ZEN routes every request through the cheapest path that can solve it. It draws two cheap (non-thinking) samples first and only escalates to expensive native thinking when they disagree — using disagreement as a free difficulty signal. On hard benchmarks it matches or beats native-thinking accuracy at lower token cost; on easy traffic it answers for a fraction of the price.

pip install zen-router
from zen import ZenGateway

gw = ZenGateway()                       # any OpenAI-compatible endpoint
resp = gw.route("What is 15% of 240?")  # classifies, routes, answers

print(resp.text)     # "36"
print(resp.path)     # "consensus"  (solved cheaply — no thinking spent)
print(resp.tokens)   # ~220

No training. No GPU. No logprobs required. Provider-agnostic.

Why

Thinking/reasoning modes are powerful and expensive — and they charge you for every hidden reasoning token. A trivial question costs 10× more with thinking enabled (we measured 6 vs 66 completion tokens for 24*17). Chat apps today either burn that on every message or make the user toggle thinking by hand. ZEN makes the decision per request, automatically, with an auditable token account for every call.

How it works

request ──> 2 cheap samples (parallel, thinking off)
                │
       agree? ──┴── yes ──> answer                     (~4k tokens on AIME)
                │
                no   (= this one is actually hard)
                │
                ▼
       3rd cheap sample + 1 native-thinking sample     (parallel)
                │
                ▼
       weighted vote {cheap ×1 each, native ×2} ──> answer   (~19k tokens)

Benchmarks

DeepSeek-V4-Flash via OpenRouter, single-sample protocol, tokens counted across all calls each method makes. N=30 per benchmark — treat ±9pp as noise. Full tables and methodology: docs/RESULTS.md.

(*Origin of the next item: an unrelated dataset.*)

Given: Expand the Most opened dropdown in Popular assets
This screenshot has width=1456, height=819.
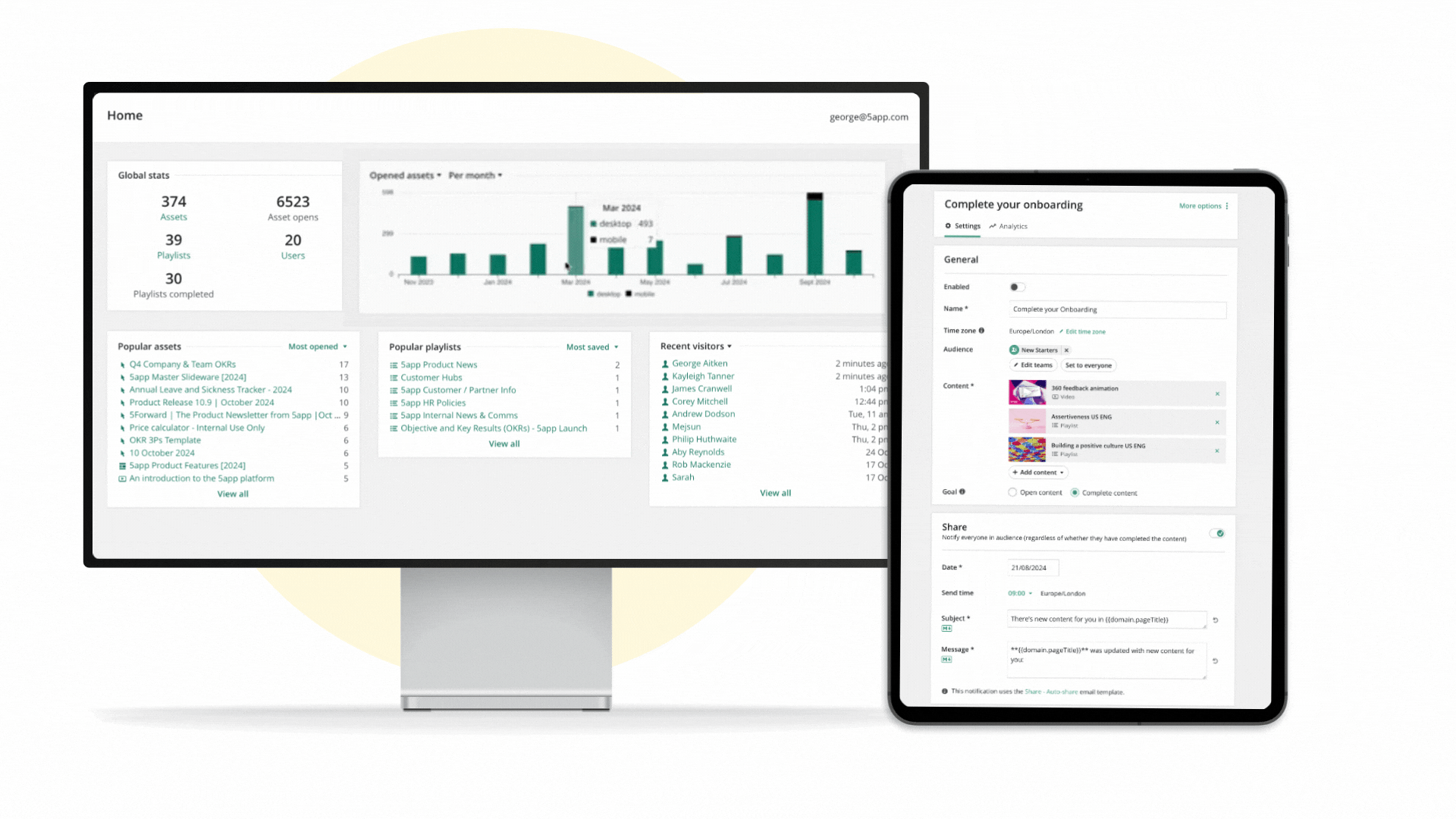Looking at the screenshot, I should coord(318,346).
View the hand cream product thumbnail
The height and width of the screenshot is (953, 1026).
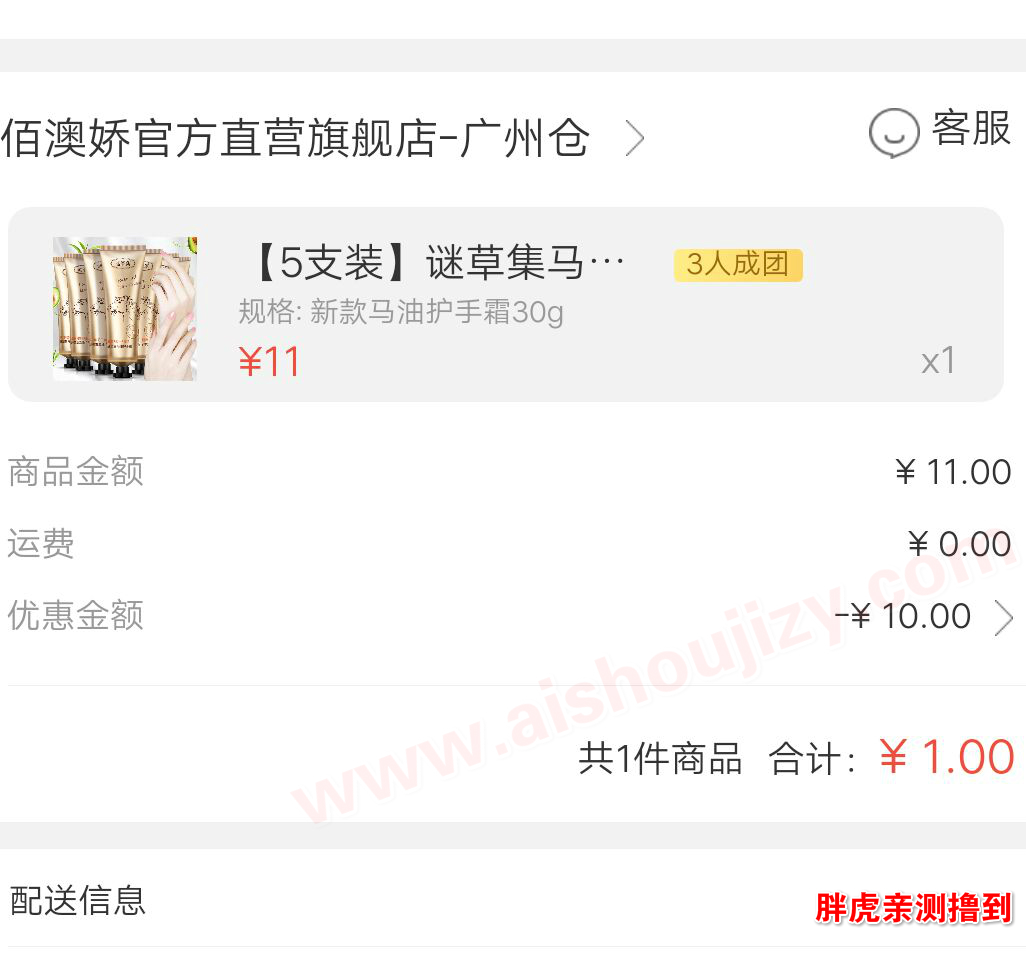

AIME 2025 (hard for the model — native thinking spends ~15k tokens/problem):

method accuracy mean tokens
single cheap call 40.0% 2.0k
self-consistency@10 43.3% 18.2k
best-of-5 + LLM judge 50.0% 13.9k
native thinking (1 call) 56.7% 14.6k
ZEN (vote) 56.7–66.7% (2 runs) 12.8k

AIME 2024 (easy for the model — native thinking self-regulates to ~9k):

method accuracy mean tokens
native thinking (1 call) 76.7% 9.2k
ZEN (vote) 73.3% 9.8k

Honest reading: ZEN wins when the task challenges the model (cuts waste, adds vote robustness). When the task is easy for the model, it is a statistical tie with slight overhead — modern thinking modes already self-regulate. Rule of thumb from the data: ZEN pays off when ≥ ~35–55% of your traffic is cheaply solvable.

The three layers

layer what it does use it for
ZenGateway classifies each message (chat / question / task) and dispatches the right amount of compute chat apps, AI workspaces — an automatic thinking mode
ZenRouter cheap consensus → thinking escalation, for verifiable answers math, MCQ, facts, extraction, code-with-tests
ZenPlanner plan-and-execute: decompose, run steps with threaded context, synthesize multi-step tasks, agent pipelines

ZenGateway — the automatic thinking mode

from zen import ZenGateway

gw = ZenGateway()
gw.route("hey, what do you think about coffee?")   # chat  -> 1 cheap call
gw.route("Which planet has the most moons?")       # question -> consensus route
gw.route("Compare SQLite and PostgreSQL and recommend one.")  # task -> planner
gw.route(msg, kind="question")                     # or force the kind yourself

Tool-safety rule (built in): pass tools_present=True on turns where the model may call tools. The gateway then makes exactly one routed call — it never samples in parallel around side-effectful tools (two samples would run your tools twice). Your agent loop handles the tool cycle around it.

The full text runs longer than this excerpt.